Transcribe the listing exactly as written. Leave the images out.
____________
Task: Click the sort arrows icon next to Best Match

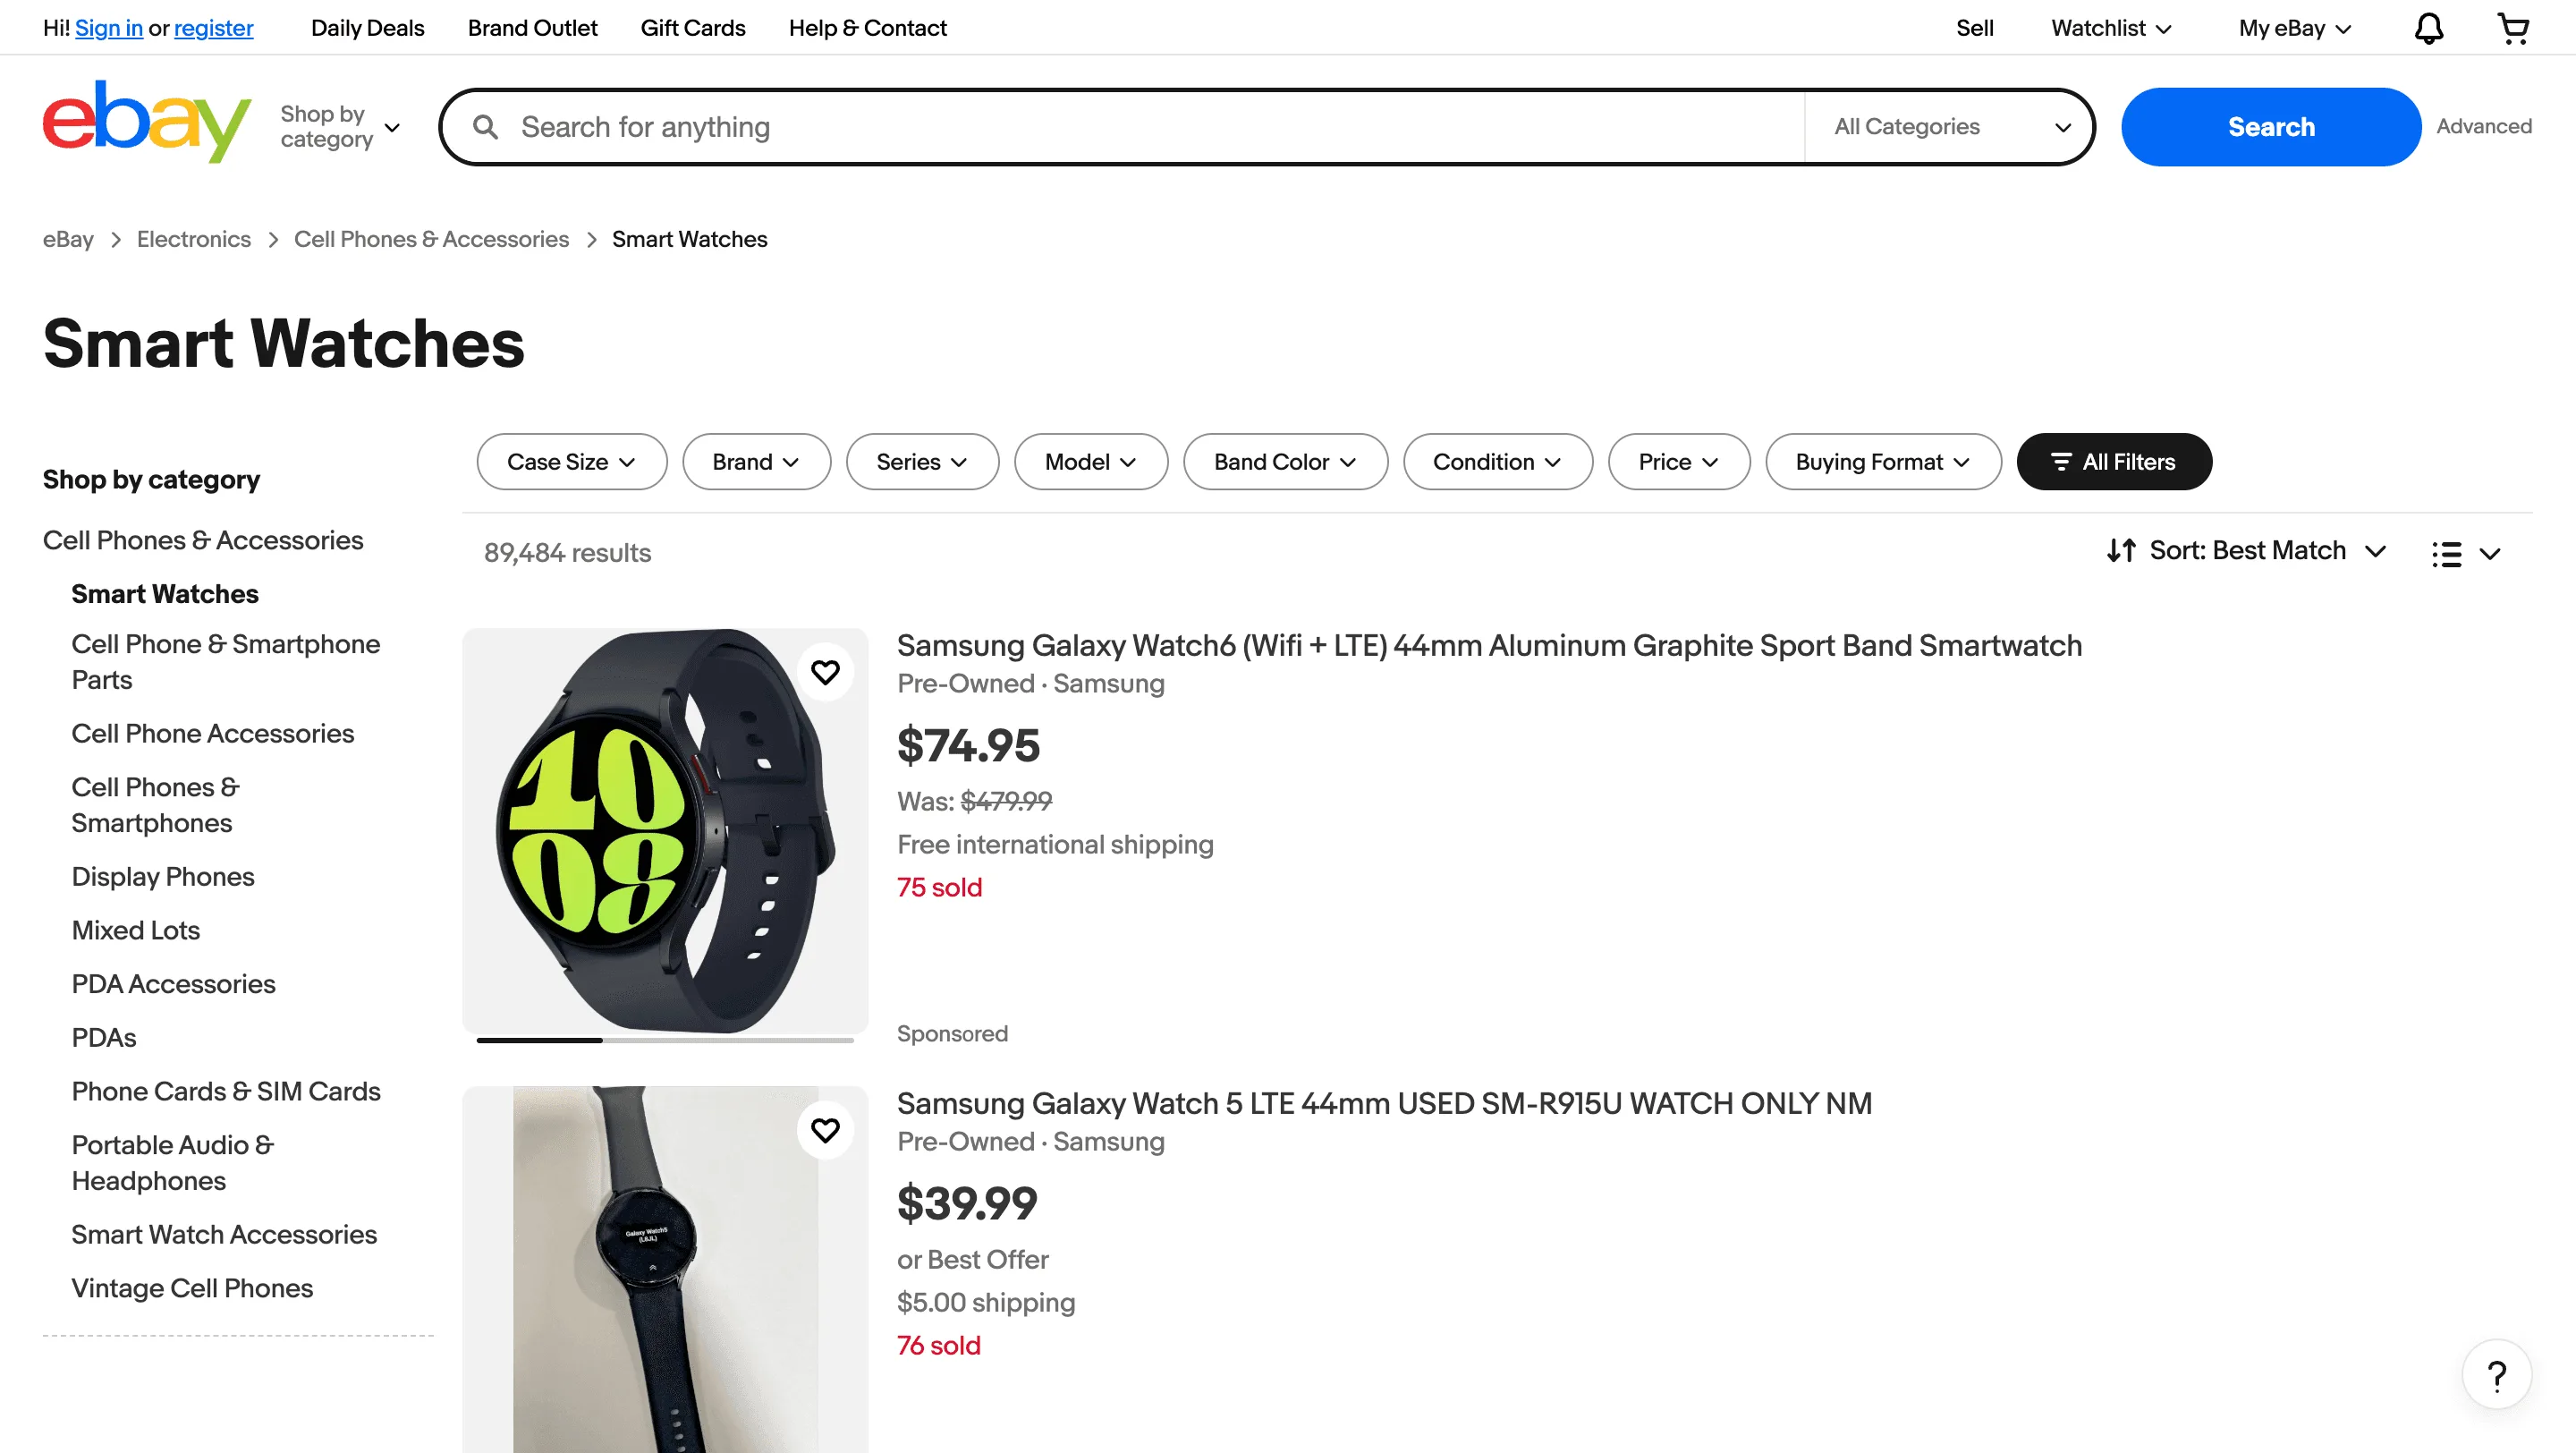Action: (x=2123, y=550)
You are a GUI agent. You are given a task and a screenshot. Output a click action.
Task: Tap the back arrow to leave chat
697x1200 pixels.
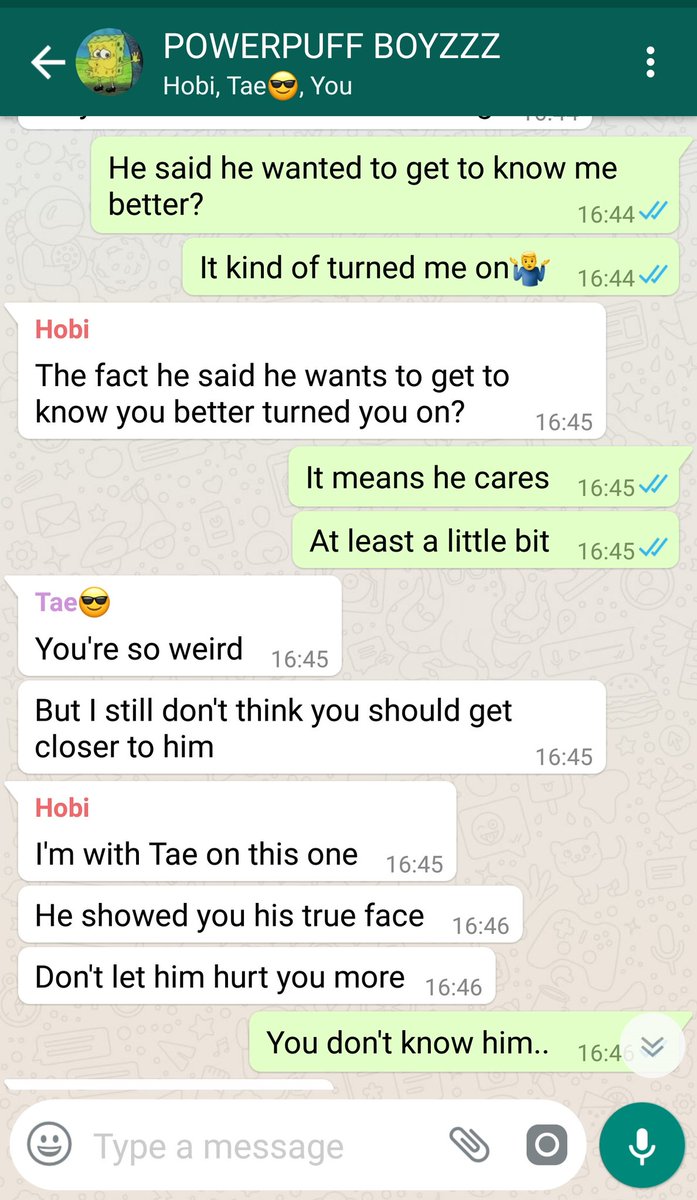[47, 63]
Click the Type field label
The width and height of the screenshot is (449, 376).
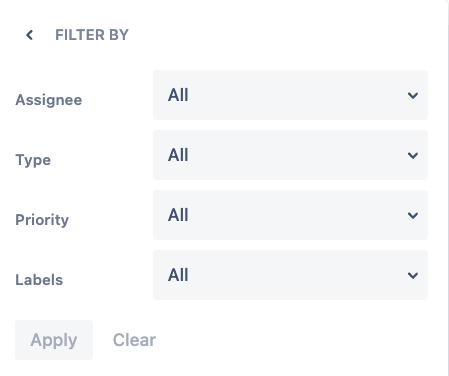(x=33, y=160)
____________
**ANSWER BOX**
Task: Click the sort arrows icon next to Best Match

Action: (x=2123, y=550)
You are a GUI agent. You are given a task and a screenshot. Output a click action.
Task: Tap the back arrow to leave chat
697x1200 pixels.
[47, 63]
Click the Type field label
The width and height of the screenshot is (449, 376).
(x=33, y=160)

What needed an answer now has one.